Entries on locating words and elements
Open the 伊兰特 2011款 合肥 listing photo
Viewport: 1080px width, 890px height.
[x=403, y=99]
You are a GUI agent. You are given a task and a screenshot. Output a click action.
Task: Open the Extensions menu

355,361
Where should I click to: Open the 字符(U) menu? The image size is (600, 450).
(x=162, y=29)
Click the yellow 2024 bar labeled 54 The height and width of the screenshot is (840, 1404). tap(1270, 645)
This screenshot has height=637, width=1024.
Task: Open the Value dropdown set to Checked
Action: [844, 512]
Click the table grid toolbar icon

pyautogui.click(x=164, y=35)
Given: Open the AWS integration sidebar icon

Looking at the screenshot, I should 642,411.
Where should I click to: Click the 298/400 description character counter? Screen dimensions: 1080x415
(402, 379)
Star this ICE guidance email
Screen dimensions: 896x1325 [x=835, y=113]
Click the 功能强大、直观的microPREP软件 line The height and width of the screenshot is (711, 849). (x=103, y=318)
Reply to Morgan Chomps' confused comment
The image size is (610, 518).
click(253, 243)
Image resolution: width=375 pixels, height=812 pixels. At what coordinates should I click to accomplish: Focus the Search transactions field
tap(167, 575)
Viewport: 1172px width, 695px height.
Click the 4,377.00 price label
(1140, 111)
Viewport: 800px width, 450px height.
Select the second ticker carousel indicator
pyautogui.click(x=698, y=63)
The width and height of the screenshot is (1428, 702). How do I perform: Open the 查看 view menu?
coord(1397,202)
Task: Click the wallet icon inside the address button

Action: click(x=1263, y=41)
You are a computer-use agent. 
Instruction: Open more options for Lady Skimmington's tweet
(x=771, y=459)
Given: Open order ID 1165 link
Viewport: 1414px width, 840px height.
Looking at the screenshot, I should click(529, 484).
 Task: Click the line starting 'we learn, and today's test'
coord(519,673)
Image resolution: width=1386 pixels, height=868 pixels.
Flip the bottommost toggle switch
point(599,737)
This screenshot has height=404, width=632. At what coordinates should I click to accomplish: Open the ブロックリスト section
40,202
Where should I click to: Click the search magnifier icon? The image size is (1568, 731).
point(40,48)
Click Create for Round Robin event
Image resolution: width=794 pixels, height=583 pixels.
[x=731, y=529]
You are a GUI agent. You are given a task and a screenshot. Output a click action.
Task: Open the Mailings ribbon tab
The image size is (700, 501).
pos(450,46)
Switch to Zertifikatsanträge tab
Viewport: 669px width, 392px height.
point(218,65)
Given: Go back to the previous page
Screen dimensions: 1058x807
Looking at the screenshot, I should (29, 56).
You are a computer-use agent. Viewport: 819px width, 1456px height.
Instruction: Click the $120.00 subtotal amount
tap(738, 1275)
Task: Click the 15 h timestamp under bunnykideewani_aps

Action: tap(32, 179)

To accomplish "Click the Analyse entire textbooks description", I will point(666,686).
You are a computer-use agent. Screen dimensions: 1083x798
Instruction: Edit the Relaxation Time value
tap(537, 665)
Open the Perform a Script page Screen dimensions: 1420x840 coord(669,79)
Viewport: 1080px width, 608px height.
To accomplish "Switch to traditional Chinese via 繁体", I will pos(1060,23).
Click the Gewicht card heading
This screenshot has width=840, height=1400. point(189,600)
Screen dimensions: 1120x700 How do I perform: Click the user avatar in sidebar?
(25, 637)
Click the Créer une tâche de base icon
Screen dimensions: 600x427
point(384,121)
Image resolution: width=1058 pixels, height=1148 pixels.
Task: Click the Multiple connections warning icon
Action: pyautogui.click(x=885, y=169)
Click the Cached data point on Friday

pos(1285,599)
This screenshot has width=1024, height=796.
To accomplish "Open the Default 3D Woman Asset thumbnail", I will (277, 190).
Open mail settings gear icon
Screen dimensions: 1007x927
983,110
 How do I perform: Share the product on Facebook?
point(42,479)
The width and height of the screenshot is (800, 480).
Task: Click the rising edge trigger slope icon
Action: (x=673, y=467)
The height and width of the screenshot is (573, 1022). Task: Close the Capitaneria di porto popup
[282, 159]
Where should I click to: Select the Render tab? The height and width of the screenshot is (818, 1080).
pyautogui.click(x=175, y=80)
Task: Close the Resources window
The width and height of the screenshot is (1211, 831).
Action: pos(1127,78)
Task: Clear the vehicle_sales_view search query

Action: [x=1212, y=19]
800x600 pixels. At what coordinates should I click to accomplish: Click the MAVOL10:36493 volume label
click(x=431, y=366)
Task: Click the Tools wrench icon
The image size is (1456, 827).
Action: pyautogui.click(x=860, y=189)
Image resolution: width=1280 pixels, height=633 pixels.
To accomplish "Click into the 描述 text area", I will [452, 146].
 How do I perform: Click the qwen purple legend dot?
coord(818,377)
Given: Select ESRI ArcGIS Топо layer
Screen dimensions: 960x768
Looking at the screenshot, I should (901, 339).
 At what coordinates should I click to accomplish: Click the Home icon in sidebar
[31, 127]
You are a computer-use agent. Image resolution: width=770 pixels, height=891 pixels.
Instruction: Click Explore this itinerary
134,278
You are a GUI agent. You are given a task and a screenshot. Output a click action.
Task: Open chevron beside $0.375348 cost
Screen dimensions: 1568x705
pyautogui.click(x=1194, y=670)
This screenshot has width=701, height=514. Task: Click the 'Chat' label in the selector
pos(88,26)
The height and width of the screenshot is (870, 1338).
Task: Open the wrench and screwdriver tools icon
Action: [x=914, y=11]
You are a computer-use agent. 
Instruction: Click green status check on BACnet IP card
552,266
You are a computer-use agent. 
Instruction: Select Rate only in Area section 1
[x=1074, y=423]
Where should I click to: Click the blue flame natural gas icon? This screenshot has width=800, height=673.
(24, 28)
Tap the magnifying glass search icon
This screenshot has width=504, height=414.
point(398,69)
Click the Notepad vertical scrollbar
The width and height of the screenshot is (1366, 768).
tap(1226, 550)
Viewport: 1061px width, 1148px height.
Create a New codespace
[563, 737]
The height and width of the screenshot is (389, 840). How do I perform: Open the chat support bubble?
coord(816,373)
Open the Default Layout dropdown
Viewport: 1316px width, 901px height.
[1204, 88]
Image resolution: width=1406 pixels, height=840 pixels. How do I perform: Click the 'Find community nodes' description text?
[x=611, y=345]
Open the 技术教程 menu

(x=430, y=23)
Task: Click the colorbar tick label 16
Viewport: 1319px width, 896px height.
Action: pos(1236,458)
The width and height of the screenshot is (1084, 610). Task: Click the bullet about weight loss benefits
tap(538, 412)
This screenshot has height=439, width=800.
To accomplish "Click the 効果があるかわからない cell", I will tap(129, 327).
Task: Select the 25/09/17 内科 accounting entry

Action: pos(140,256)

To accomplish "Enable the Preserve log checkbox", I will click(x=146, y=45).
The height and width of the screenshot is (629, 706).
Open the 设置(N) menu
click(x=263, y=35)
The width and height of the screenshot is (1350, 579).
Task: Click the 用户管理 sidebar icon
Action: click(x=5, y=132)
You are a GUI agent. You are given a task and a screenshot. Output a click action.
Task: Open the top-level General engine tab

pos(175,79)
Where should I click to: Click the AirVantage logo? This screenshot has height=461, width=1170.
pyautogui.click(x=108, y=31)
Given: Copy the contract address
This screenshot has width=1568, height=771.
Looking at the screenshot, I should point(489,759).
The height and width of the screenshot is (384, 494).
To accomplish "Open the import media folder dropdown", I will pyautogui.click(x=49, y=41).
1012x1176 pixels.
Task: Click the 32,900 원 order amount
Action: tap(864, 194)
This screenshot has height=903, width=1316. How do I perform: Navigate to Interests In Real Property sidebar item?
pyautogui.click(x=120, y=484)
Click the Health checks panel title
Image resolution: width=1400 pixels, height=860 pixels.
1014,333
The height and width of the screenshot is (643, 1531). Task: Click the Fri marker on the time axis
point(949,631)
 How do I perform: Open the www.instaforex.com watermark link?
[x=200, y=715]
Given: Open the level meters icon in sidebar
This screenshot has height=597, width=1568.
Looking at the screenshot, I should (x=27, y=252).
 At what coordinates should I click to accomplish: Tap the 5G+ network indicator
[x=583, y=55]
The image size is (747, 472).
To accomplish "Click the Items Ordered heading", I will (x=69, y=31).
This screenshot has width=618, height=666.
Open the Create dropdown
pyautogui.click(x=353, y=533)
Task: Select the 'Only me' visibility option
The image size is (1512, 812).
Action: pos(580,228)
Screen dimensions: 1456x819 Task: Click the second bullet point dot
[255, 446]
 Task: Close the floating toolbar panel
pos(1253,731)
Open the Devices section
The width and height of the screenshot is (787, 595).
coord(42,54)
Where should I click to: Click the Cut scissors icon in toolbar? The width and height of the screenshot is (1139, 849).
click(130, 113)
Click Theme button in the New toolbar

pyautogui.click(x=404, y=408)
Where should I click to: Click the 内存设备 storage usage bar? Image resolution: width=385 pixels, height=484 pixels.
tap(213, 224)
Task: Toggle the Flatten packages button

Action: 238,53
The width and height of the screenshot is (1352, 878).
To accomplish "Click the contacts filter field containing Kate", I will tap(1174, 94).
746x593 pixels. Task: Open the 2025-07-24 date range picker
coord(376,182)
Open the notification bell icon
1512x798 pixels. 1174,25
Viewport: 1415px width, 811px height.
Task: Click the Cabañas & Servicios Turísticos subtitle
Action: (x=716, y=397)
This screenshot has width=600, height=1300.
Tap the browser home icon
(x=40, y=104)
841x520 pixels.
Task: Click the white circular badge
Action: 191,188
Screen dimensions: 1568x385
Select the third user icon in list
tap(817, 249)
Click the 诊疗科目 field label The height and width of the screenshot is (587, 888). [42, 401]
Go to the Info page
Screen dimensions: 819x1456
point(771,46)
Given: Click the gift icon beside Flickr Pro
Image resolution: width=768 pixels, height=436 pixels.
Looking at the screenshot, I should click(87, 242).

Problem description — Lay out the entries starting at the line that contains "Viewport: 1080px width, 608px height." and ending at the line that contains "This screenshot has width=840, height=1400." as a Markdown table with the columns Row and Line. Number each line and leave out any blank ones.

Answer —
| Row | Line |
|---|---|
| 1 | Viewport: 1080px width, 608px height. |
| 2 | To accomplish "Switch to traditional Chinese via 繁体", I will pos(1060,23). |
| 3 | Click the Gewicht card heading |
| 4 | This screenshot has width=840, height=1400. point(189,600) |